**Provided information**
_ _ _ _
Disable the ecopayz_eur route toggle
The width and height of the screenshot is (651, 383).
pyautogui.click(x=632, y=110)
_ _ _ _
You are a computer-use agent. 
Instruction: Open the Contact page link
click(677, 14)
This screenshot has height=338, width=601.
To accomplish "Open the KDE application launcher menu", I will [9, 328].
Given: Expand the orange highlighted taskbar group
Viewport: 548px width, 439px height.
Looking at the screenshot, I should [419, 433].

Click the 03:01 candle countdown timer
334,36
_ _ _ _
**Problem description**
Please put the part of the records that opens with the line containing "Disable the ecopayz_eur route toggle" and closes with the line containing "pyautogui.click(x=632, y=110)", both included, into a numbered list with blank lines left out.

**Result of the task**
1. Disable the ecopayz_eur route toggle
2. The width and height of the screenshot is (651, 383).
3. pyautogui.click(x=632, y=110)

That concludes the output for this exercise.